# Treść zadania:
Przepisz wszystko od wiersza zawierającego „Click the red Chinese” w dół aż do wiersza zawierającego „Action: [91, 312]”, zastępując „Back arrow” przez „Return arrow”. Resztę zostaw bez zmian.

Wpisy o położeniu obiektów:
⁂
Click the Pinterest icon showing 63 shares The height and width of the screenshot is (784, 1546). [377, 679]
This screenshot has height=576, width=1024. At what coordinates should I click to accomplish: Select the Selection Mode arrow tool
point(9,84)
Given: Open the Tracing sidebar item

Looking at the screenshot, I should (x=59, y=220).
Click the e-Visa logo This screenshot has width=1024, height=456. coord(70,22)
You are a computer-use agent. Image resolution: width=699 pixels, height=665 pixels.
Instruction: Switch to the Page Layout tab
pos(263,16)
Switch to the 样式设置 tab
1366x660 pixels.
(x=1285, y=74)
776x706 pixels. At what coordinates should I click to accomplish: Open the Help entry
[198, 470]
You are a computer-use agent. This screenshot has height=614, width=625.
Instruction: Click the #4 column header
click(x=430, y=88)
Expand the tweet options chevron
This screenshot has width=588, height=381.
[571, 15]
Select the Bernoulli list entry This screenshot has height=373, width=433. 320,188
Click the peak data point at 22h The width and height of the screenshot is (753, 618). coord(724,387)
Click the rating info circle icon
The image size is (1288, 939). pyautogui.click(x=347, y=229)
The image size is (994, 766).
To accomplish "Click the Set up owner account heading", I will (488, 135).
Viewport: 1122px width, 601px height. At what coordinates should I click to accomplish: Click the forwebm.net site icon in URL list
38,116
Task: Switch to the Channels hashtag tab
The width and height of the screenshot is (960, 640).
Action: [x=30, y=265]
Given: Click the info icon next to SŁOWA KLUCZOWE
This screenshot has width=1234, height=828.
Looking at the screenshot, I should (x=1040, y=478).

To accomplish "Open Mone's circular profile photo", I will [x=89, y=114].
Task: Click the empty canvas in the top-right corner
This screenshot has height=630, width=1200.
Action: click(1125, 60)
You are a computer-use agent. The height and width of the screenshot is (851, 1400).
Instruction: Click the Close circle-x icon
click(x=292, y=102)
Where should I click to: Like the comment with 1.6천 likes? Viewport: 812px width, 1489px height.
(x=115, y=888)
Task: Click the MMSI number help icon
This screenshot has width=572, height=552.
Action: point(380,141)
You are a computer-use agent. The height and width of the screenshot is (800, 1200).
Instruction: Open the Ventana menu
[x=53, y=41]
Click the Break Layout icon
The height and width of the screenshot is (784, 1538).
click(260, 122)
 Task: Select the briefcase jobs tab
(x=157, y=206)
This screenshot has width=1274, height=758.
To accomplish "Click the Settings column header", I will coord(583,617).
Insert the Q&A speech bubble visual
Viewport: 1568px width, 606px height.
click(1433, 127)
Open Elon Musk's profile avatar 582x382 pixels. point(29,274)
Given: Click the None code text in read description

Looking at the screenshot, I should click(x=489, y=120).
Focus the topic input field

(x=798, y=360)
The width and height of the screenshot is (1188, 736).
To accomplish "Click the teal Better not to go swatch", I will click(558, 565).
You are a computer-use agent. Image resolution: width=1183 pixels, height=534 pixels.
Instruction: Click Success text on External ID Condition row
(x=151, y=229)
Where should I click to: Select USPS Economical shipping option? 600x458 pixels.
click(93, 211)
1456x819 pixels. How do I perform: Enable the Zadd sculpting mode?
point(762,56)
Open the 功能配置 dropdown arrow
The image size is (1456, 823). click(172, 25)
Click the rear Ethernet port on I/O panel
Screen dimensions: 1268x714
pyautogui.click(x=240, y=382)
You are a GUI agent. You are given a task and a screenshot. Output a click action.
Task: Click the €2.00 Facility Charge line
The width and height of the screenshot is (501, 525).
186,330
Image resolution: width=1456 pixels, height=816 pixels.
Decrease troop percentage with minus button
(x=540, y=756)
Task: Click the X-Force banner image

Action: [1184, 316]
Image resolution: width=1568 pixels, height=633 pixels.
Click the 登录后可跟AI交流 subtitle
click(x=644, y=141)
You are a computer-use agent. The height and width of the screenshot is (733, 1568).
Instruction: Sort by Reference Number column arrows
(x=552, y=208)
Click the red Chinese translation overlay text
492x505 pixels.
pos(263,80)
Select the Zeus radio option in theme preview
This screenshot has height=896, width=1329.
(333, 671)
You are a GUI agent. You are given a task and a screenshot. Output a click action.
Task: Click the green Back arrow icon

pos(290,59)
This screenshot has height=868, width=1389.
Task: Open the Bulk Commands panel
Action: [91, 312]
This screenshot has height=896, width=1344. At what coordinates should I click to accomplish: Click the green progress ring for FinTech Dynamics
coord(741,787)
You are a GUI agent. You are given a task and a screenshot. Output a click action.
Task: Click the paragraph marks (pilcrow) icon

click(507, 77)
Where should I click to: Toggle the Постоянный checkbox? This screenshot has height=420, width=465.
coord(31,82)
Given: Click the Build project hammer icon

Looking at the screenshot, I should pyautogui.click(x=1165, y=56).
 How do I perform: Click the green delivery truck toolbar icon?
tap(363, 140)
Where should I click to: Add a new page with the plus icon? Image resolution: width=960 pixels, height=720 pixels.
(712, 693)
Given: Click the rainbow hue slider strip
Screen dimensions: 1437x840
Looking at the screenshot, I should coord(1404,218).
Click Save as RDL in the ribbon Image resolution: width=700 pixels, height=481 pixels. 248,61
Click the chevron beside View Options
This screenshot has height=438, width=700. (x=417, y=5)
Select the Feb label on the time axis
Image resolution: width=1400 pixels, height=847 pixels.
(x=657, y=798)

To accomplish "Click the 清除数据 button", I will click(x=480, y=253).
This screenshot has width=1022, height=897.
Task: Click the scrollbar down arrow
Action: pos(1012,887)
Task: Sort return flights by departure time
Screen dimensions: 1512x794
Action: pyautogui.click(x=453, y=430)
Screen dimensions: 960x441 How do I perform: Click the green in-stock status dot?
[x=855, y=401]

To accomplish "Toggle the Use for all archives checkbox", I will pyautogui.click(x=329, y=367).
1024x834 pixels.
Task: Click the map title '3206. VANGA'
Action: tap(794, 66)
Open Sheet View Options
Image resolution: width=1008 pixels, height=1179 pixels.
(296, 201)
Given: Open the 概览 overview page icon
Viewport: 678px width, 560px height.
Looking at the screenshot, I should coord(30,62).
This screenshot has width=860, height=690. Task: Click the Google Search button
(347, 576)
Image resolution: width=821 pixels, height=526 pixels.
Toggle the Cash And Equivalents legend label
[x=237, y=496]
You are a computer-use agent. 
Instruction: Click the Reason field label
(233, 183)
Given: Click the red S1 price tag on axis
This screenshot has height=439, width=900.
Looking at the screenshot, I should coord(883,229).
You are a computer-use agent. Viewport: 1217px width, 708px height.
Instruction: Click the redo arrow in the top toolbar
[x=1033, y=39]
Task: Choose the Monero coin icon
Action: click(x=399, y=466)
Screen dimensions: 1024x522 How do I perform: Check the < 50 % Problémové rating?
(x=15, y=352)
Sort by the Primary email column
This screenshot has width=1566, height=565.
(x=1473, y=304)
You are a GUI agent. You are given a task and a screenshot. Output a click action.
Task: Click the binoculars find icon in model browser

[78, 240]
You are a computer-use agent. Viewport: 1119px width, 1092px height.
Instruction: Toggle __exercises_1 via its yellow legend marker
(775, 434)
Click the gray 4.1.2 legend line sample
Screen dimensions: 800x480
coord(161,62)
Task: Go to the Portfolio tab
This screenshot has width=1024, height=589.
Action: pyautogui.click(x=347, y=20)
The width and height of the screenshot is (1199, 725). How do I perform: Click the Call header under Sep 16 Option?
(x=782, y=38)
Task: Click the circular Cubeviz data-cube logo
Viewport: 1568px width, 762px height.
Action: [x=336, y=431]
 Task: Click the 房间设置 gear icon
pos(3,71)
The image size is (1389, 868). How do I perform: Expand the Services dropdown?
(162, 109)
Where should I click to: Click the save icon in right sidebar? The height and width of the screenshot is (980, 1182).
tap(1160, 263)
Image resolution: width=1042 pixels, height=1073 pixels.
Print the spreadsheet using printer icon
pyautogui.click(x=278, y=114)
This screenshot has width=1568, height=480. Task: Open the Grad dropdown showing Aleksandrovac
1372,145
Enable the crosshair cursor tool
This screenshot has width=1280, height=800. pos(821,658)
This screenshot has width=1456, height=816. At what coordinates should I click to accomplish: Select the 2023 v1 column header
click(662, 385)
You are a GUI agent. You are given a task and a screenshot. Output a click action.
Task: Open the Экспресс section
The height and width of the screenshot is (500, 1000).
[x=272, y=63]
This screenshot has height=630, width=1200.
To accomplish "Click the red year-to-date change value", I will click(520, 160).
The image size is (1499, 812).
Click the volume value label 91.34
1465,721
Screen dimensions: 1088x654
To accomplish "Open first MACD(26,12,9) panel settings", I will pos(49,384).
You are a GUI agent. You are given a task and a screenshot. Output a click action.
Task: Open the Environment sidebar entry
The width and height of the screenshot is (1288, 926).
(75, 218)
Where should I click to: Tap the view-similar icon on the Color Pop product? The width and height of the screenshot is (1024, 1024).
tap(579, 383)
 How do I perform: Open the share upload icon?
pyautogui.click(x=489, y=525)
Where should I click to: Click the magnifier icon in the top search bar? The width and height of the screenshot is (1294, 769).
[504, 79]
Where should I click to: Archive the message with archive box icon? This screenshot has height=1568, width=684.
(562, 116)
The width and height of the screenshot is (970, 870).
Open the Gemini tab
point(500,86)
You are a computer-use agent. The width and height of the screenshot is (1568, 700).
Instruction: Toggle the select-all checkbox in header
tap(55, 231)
⁂
# Rozwiązanie zadania:
Click the red Chinese translation overlay text
492x505 pixels.
pos(263,80)
Select the Zeus radio option in theme preview
This screenshot has height=896, width=1329.
(333, 671)
You are a GUI agent. You are given a task and a screenshot. Output a click action.
Task: Click the green Return arrow icon

pos(290,59)
This screenshot has height=868, width=1389.
Task: Open the Bulk Commands panel
Action: [91, 312]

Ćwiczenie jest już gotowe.